SLOW IN THE US
WHEN IT COMES TO bank credit extension, the United States has the opposite problem to South Africa. Private sector borrowing is growing at too slow a rate in the US, while in SA growth in bank credit extension is defying gravity. According to the International Monetary Fund, in first quarter 2008 US private sector borrowing growth fell to 5,2% – a level last seen after the 2001 recession. The IMF says with continuing pressures on banks to de-leverage that growth might slow further.
The slow growth in credit in the US is the result of the sub-prime mortgage crisis, which came about when banks extended credit to customers who weren’t creditworthy and then packaged those loans into mortgage-backed securities. As economic conditions in the US worsened, homeowners could no longer meet their mortgage repayments and banks suffered huge losses. Credit markets froze and even creditworthy clients battled to get the beleaguered banks to extend loans to them. As a result, growth in private sector borrowing fell.

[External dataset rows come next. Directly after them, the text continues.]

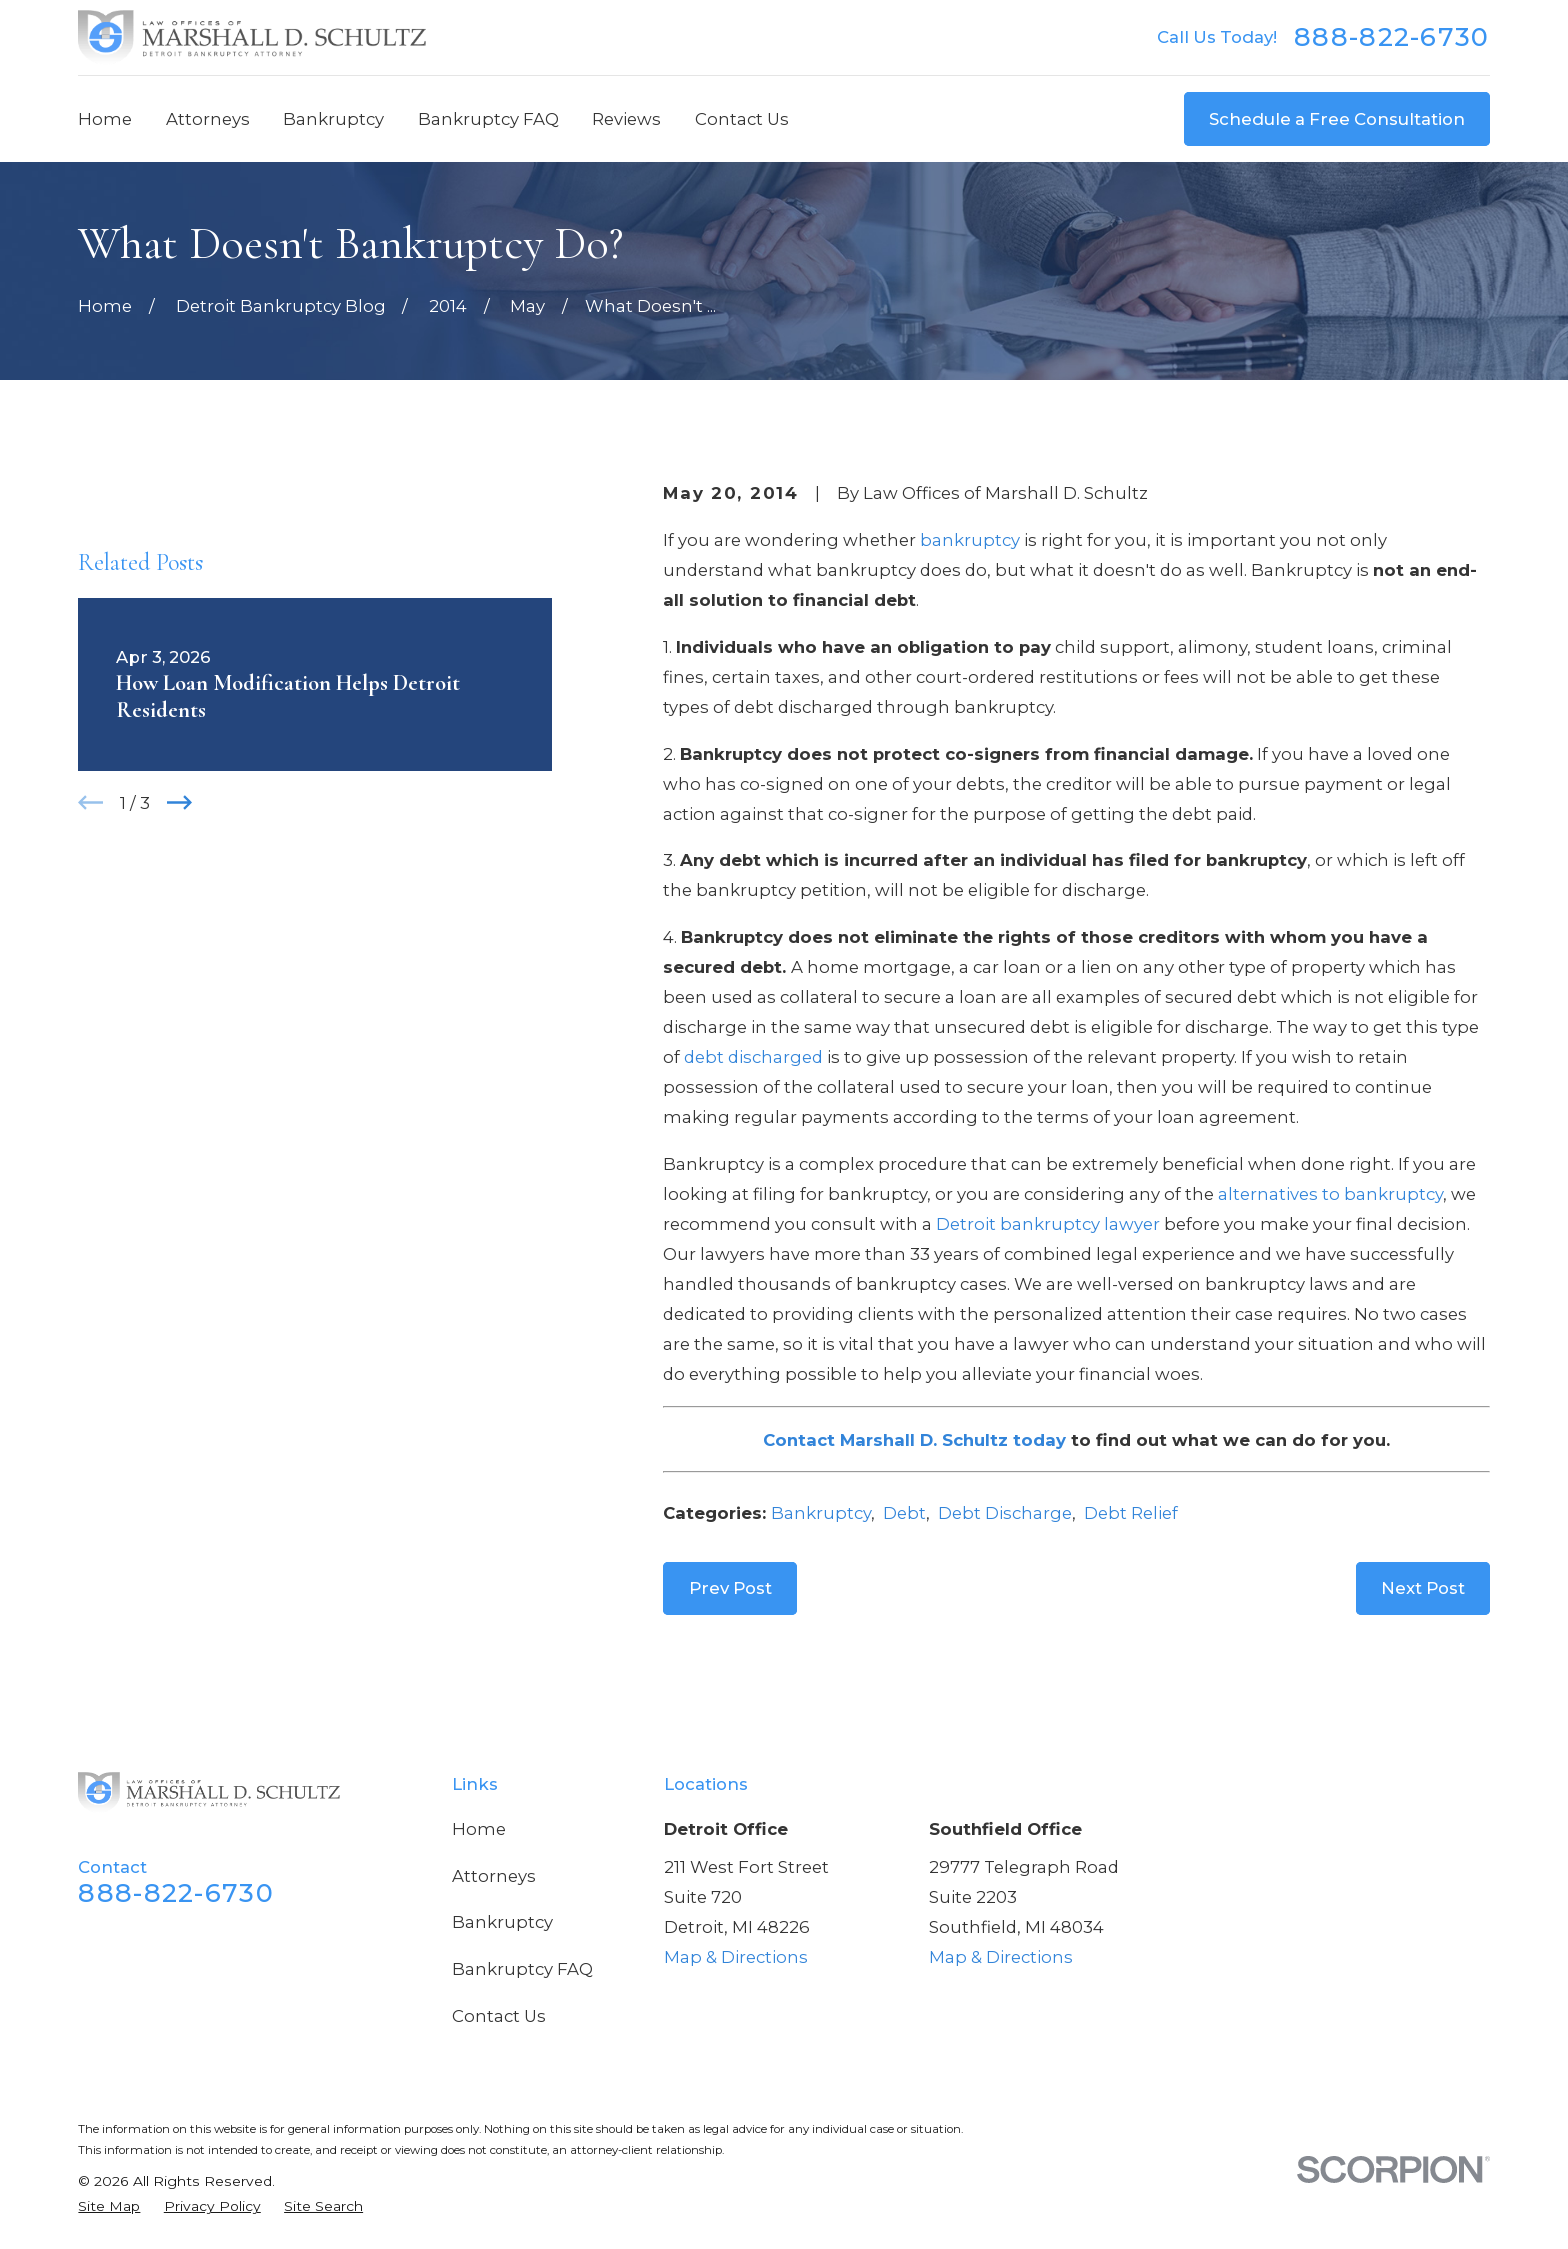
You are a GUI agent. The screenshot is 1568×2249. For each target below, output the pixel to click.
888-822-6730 (1392, 37)
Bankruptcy (821, 1513)
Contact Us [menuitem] (742, 119)
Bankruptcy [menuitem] (333, 119)
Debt (904, 1513)
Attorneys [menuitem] (208, 119)
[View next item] (179, 802)
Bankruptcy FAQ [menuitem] (488, 119)
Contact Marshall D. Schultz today (914, 1440)
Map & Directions (736, 1957)
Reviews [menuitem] (626, 119)
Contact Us (499, 2016)
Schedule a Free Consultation (1337, 119)
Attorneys (494, 1876)
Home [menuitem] (105, 119)
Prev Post (730, 1588)
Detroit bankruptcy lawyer (1048, 1224)
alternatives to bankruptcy (1330, 1194)
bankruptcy (970, 540)
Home (479, 1829)
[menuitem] (109, 2206)
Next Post (1423, 1588)
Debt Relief (1131, 1513)
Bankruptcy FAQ (522, 1969)
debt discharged (753, 1057)
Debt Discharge (1005, 1513)
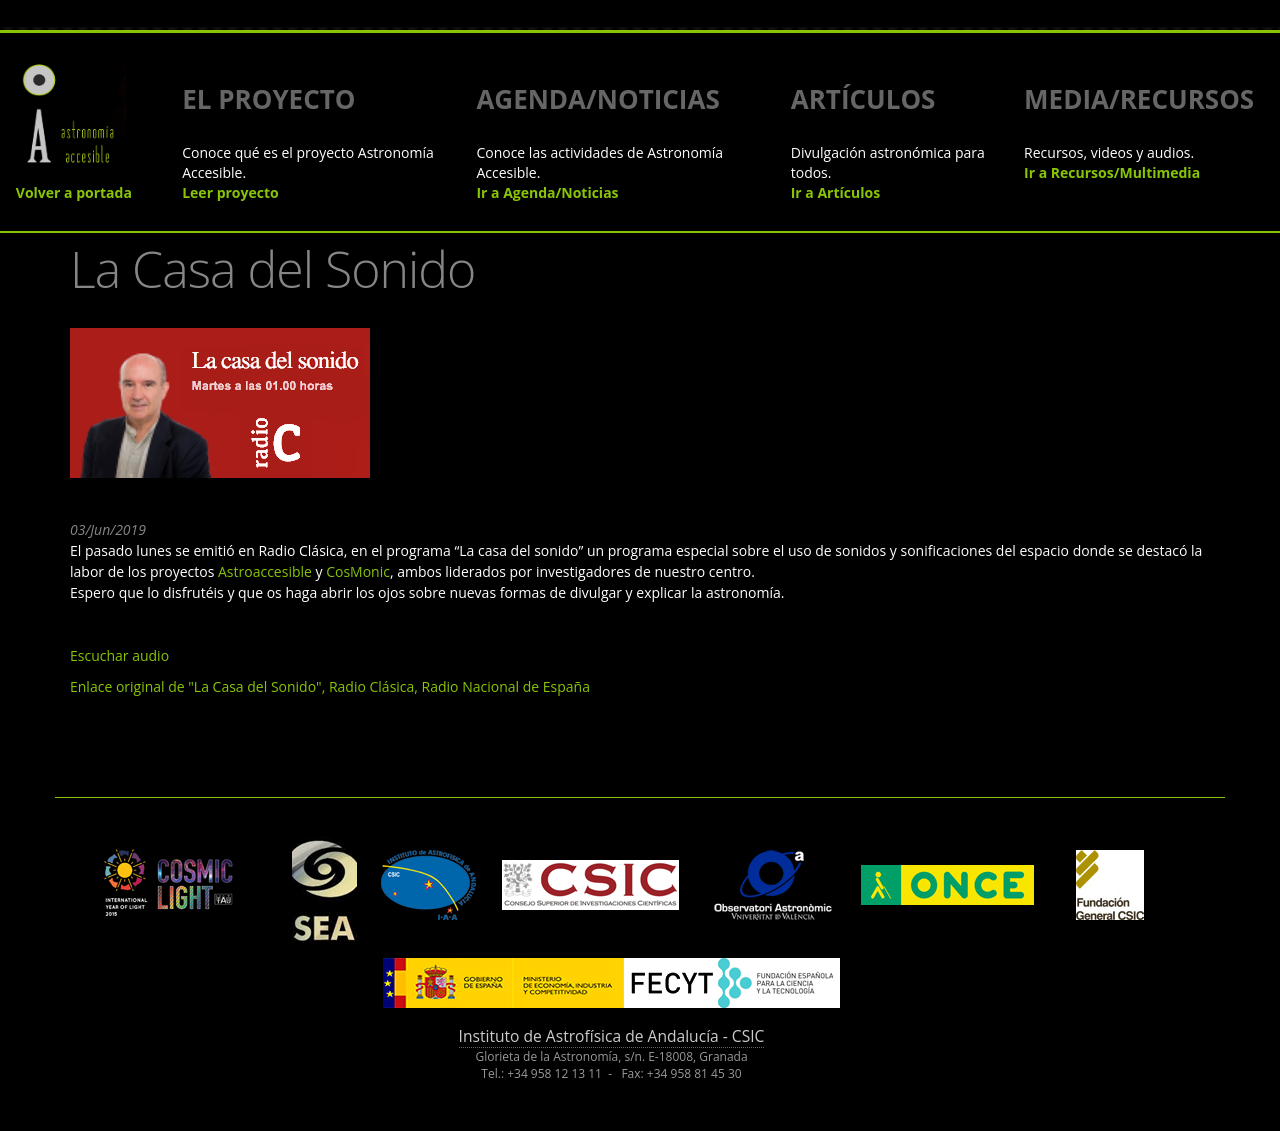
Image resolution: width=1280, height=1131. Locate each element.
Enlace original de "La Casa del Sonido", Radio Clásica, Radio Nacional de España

The IMF puts the potential bank losses stemming from the credit crisis at a massive US$945bn in its latest Financial Stability Report Market Update. It noted that with inflation risks on the rise the scope for monetary policy to be supportive of financial stability has become more constrained. The US Federal Reserve has already slashed interest rates to just 2% in response to the sub-prime crisis and the threat of a US recession.
In SA, banks have been virtually unscathed by the sub-prime crisis. Here, the problem for banks will increasingly be bad debts.